Mocana Corporation
- Industry: Internet security, public key infrastructure, IoT security
- Founded: 2002; 24 years ago
- Headquarters: San Jose, California, United States
- Area served: Worldwide
- Parent: DigiCert
- Website: Official website

= Mocana =

IoT security company

Mocana (founded in 2002) is a San Jose-based company that focuses on and embedded system security for industrial control systems and the Internet of Things (IoT). One of its main products, the IoT Security Platform, is a high-performance, ultra-optimized, OS-independent, high-assurance security platform that is intended to support all device classes. This decoupling of the security implementation from the rest of application development allows for easier development of software for devices comprising the "Internet of Things", in which numerous independent networked devices communicate with each other in various ways. Mocana was originally launched as an embedded systems security company, but in the early 2010s, the company shifted its focus to protecting data and apps on mobile devices.

== History ==
Mocana introduced its products in 2004 with a focus on embedded systems security. That same year the company launched Embedded Security Suite, a software product to secure communications between networked devices. In February 2005, while based in Menlo Park, California, the company joined the Freescale Semiconductor Developers Alliance Program, and delivered that group's first security software. In 2008, Mocana was cited as an example of how an independent company could provide security for smartphones.

The New York Times reported that Mocana's researchers had "discovered they could hack into a best-selling Internet-ready HDTV model with unsettling ease," and highlighted the opportunity for criminals to intercept information like credit card billing details.

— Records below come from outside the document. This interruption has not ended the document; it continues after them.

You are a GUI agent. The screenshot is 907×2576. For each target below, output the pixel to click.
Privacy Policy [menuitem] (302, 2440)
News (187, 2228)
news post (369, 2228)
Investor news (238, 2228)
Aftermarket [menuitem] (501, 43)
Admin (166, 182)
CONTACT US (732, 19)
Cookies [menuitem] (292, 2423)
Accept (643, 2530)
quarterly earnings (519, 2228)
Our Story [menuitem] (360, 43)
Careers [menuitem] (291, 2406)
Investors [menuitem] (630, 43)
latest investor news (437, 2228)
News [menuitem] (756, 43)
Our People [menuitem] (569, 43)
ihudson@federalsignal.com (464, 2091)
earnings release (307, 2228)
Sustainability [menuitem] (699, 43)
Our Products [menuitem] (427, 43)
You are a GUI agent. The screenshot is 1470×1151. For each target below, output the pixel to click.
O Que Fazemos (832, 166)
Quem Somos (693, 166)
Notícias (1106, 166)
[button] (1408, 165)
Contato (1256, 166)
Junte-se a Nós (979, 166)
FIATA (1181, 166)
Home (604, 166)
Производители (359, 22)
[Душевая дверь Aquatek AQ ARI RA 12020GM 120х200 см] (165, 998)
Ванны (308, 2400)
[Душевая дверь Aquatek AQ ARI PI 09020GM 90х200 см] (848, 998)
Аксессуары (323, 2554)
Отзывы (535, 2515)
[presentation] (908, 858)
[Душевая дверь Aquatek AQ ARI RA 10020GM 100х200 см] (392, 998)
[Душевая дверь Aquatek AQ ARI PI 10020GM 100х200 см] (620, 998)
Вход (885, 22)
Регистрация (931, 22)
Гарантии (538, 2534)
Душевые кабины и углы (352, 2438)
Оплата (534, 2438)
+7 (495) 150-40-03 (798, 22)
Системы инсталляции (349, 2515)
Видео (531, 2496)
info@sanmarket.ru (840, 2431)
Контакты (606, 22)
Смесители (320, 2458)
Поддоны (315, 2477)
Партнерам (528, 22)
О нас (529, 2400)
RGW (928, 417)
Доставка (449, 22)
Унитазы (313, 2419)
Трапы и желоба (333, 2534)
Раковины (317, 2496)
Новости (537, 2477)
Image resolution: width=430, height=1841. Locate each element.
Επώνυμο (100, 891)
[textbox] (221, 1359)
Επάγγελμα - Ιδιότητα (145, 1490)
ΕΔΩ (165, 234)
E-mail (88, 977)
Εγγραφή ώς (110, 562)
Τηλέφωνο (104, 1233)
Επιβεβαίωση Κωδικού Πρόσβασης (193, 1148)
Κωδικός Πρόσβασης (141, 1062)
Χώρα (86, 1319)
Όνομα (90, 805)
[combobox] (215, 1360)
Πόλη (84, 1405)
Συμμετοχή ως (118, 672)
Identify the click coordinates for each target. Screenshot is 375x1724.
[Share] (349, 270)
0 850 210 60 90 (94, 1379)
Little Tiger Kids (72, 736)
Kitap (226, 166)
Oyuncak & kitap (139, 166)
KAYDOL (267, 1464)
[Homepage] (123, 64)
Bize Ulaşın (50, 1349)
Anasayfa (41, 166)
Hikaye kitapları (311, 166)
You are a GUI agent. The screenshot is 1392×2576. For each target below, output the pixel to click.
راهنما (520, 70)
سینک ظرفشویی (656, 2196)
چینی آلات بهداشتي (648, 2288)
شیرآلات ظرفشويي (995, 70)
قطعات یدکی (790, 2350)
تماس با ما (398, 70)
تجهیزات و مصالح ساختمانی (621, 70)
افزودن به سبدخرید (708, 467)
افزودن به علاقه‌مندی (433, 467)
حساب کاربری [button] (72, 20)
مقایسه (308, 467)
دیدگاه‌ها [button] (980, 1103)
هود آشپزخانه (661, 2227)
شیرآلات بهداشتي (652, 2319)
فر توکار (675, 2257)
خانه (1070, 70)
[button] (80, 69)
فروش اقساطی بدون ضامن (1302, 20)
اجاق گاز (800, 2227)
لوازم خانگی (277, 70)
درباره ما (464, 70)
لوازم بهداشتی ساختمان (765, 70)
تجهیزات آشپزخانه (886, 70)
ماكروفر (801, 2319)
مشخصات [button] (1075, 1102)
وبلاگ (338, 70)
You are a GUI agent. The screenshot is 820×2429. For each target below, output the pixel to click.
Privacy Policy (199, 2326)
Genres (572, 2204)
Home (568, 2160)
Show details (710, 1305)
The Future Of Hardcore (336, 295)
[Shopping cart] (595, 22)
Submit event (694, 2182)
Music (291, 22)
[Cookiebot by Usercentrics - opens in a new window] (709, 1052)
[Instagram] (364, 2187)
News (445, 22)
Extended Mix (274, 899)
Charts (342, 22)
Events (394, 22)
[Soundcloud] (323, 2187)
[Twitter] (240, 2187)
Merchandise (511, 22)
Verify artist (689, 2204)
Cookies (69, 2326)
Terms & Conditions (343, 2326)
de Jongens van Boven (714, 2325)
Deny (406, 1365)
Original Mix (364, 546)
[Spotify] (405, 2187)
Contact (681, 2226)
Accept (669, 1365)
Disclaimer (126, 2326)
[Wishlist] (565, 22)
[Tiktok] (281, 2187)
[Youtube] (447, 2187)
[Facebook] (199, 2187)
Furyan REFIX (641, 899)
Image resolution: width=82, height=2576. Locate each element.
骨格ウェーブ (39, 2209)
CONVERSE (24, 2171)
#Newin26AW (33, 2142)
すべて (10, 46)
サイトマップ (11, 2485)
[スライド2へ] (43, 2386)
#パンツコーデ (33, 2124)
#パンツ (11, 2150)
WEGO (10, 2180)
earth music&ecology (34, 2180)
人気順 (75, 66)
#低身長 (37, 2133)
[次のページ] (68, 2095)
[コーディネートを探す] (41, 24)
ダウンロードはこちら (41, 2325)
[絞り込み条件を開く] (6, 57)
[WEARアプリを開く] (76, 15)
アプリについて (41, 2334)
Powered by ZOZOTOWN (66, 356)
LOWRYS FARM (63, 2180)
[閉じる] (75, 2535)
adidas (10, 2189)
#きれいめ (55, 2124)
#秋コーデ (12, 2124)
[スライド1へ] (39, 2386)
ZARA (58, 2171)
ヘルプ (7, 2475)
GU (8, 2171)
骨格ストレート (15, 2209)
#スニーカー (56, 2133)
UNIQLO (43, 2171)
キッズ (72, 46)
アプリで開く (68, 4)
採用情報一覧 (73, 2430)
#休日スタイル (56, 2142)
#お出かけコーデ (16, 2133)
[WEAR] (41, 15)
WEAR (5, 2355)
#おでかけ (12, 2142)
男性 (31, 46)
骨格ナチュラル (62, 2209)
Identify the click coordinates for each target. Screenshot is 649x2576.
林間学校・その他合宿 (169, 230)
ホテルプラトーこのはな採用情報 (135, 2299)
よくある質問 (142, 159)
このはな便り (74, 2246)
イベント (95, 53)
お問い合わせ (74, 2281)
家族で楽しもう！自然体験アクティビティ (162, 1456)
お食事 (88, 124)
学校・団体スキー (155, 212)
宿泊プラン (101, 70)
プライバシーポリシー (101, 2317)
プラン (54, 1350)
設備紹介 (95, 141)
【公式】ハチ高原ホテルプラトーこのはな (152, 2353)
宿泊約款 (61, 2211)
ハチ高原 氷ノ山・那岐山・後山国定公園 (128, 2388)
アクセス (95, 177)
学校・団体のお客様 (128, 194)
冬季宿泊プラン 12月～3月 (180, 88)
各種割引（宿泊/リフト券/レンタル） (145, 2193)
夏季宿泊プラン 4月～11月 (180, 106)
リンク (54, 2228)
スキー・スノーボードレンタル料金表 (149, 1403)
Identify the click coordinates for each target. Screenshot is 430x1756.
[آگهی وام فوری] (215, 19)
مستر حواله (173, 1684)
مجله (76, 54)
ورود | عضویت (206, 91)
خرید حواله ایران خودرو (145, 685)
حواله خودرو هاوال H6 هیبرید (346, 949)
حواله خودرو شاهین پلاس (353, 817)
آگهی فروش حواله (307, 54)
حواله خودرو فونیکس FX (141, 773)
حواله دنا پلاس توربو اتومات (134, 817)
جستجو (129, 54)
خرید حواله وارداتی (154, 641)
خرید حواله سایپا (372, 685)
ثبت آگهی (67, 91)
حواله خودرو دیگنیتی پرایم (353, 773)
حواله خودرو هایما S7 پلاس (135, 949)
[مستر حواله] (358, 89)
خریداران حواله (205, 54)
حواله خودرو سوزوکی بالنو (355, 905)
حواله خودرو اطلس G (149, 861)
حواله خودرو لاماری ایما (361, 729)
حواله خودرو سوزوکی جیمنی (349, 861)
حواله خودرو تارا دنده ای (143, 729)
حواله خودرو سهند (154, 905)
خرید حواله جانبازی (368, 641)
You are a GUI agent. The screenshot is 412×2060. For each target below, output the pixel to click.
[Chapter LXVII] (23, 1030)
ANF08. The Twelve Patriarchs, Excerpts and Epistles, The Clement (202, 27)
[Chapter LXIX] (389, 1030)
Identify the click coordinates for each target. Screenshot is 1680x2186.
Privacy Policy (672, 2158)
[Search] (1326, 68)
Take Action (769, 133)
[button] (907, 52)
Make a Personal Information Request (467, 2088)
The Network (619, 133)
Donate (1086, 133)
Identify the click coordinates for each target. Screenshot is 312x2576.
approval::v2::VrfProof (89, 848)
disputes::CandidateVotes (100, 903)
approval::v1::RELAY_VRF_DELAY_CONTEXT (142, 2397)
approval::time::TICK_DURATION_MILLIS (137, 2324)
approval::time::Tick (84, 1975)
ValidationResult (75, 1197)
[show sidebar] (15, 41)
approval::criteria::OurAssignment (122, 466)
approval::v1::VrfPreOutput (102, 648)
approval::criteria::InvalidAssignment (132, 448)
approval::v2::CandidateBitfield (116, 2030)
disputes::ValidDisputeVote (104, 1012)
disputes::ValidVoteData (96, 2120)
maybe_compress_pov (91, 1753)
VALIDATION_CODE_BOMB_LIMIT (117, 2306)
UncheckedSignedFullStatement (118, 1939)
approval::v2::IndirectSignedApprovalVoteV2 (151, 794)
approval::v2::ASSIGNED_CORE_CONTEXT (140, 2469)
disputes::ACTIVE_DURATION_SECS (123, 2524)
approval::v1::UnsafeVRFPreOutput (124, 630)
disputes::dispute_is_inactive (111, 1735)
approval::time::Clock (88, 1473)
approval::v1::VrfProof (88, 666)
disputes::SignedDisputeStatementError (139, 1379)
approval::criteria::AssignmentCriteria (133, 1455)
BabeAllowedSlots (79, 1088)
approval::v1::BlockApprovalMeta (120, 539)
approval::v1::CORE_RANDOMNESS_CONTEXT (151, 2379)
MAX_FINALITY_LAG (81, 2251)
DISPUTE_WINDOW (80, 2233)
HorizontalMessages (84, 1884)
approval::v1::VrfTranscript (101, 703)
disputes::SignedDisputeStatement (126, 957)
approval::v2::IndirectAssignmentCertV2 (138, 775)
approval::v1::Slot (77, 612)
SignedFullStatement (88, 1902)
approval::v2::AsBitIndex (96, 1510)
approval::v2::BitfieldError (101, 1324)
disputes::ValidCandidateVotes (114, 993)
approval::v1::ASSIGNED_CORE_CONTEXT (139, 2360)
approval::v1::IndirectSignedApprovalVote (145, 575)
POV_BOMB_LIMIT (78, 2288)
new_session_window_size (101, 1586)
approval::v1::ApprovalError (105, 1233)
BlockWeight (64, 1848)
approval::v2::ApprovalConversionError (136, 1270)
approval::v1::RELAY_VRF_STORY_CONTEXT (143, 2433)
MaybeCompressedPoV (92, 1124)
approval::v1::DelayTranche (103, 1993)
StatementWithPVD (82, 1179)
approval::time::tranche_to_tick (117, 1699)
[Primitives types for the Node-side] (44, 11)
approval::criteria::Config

Mocana sponsored the 7th Workshop on RFID Security and Privacy at the University of Massachusetts in 2011. It launched the Mobile Application Protection platform in 2011 with support for Android apps, and added iOS app support in 2012. Following a Series D funding round in 2012, total investment in Mocana was $47 million.

In September 2013, James Isaacs replaced co-founder and CEO Adrian Turner. In April 2016, Interim CEO Peter Graham replaced Isaacs.

In April 2016, Mocana spun off its mobile security business to Blue Cedar Networks. William Diotte replaced Graham as CEO in May 2016.

The company was acquired by DigiCert in January 2022.

== Products and services ==
Mocana's IoT Security Platform is a security software suite for embedded systems. The software provides the cryptographic controls (e.g. authentication, confidentiality, encryption, and device and data integrity verification) for embedded devices and applications.

The company also offers customizable user agreements and optional FIPS 140-2 validated cryptographic engines. Access to application source code is not required. The product's design is based in the assumption that many assurances of security from the device and its operating system may be compromised. This obviates the necessity of having "infallible" system-wide security policies.

In addition, Mocana offers consulting services, evaluating and advising on security threats in networked devices.

== Industries served ==
Mocana's security technology is used in airplane in-flight entertainment systems, medical devices, battlefield communications, automobile firmware, and cell phone carrier networks. Mocana senior analyst Robert Vamosi was cited in a 2011 piece in Bloomberg Businessweek comparing tech companies' approaches to security.

== Funding ==
Mocana's investors include Trident Capital (2012), Intel Capital (2011), Shasta Ventures, Southern Cross Venture Partners, and Symantec (2010). As of the August 2012 Series D, a total of $47 million has been raised.

== Awards, recognition, and accomplishments ==
- Recognized by Frost & Sullivan as the leading IoT security platform for industrial manufacturing and automation in 2017
- Mocana named most innovative security company by Leading Lights in 2017
- Named as to the OnDemand 100 in 2013.
- Recognized by the World Economic Forum as a 2012 Technology Pioneer
- Named to the "Red Herring Global 100" in 2008.